- THE INPUT
----------------

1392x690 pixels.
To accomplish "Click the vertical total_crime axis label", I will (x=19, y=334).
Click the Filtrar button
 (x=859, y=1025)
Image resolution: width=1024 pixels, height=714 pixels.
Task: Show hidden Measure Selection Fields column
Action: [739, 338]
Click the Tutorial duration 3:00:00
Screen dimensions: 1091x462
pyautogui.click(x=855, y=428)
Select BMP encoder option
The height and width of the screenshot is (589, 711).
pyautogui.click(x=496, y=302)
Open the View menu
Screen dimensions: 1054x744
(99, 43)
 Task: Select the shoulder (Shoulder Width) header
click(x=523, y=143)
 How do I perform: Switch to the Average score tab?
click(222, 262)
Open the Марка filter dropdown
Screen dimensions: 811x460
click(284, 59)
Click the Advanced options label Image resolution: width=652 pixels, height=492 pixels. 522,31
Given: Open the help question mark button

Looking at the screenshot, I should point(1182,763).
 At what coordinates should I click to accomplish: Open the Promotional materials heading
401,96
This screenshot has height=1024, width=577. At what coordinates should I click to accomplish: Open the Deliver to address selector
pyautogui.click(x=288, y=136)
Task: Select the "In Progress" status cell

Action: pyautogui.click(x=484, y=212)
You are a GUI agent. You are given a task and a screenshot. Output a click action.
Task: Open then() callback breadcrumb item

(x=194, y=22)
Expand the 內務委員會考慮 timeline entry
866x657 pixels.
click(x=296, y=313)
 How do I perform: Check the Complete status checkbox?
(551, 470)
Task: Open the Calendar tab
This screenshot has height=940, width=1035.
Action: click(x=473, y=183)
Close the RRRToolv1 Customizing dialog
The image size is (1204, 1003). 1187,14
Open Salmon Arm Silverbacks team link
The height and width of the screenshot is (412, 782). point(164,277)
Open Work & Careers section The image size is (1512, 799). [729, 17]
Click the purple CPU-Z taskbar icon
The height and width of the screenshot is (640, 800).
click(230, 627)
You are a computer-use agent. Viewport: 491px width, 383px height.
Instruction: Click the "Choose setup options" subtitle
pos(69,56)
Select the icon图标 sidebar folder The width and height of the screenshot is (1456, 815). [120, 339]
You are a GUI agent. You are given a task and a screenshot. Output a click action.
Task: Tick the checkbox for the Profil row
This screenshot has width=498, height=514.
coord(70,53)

----------------

- WORK REQUEST
A faithful, word-for-word transcription of the data above is required.

- RESULT OF THE EXERCISE
1392x690 pixels.
To accomplish "Click the vertical total_crime axis label", I will (x=19, y=334).
Click the Filtrar button
 (x=859, y=1025)
Image resolution: width=1024 pixels, height=714 pixels.
Task: Show hidden Measure Selection Fields column
Action: [739, 338]
Click the Tutorial duration 3:00:00
Screen dimensions: 1091x462
pyautogui.click(x=855, y=428)
Select BMP encoder option
The height and width of the screenshot is (589, 711).
pyautogui.click(x=496, y=302)
Open the View menu
Screen dimensions: 1054x744
(99, 43)
 Task: Select the shoulder (Shoulder Width) header
click(x=523, y=143)
 How do I perform: Switch to the Average score tab?
click(222, 262)
Open the Марка filter dropdown
Screen dimensions: 811x460
click(284, 59)
Click the Advanced options label Image resolution: width=652 pixels, height=492 pixels. 522,31
Given: Open the help question mark button

Looking at the screenshot, I should point(1182,763).
 At what coordinates should I click to accomplish: Open the Promotional materials heading
401,96
This screenshot has height=1024, width=577. At what coordinates should I click to accomplish: Open the Deliver to address selector
pyautogui.click(x=288, y=136)
Task: Select the "In Progress" status cell

Action: pyautogui.click(x=484, y=212)
You are a GUI agent. You are given a task and a screenshot. Output a click action.
Task: Open then() callback breadcrumb item

(x=194, y=22)
Expand the 內務委員會考慮 timeline entry
866x657 pixels.
click(x=296, y=313)
 How do I perform: Check the Complete status checkbox?
(551, 470)
Task: Open the Calendar tab
This screenshot has height=940, width=1035.
Action: click(x=473, y=183)
Close the RRRToolv1 Customizing dialog
The image size is (1204, 1003). 1187,14
Open Salmon Arm Silverbacks team link
The height and width of the screenshot is (412, 782). point(164,277)
Open Work & Careers section The image size is (1512, 799). [729, 17]
Click the purple CPU-Z taskbar icon
The height and width of the screenshot is (640, 800).
click(230, 627)
You are a computer-use agent. Viewport: 491px width, 383px height.
Instruction: Click the "Choose setup options" subtitle
pos(69,56)
Select the icon图标 sidebar folder The width and height of the screenshot is (1456, 815). [120, 339]
You are a GUI agent. You are given a task and a screenshot. Output a click action.
Task: Tick the checkbox for the Profil row
This screenshot has width=498, height=514.
coord(70,53)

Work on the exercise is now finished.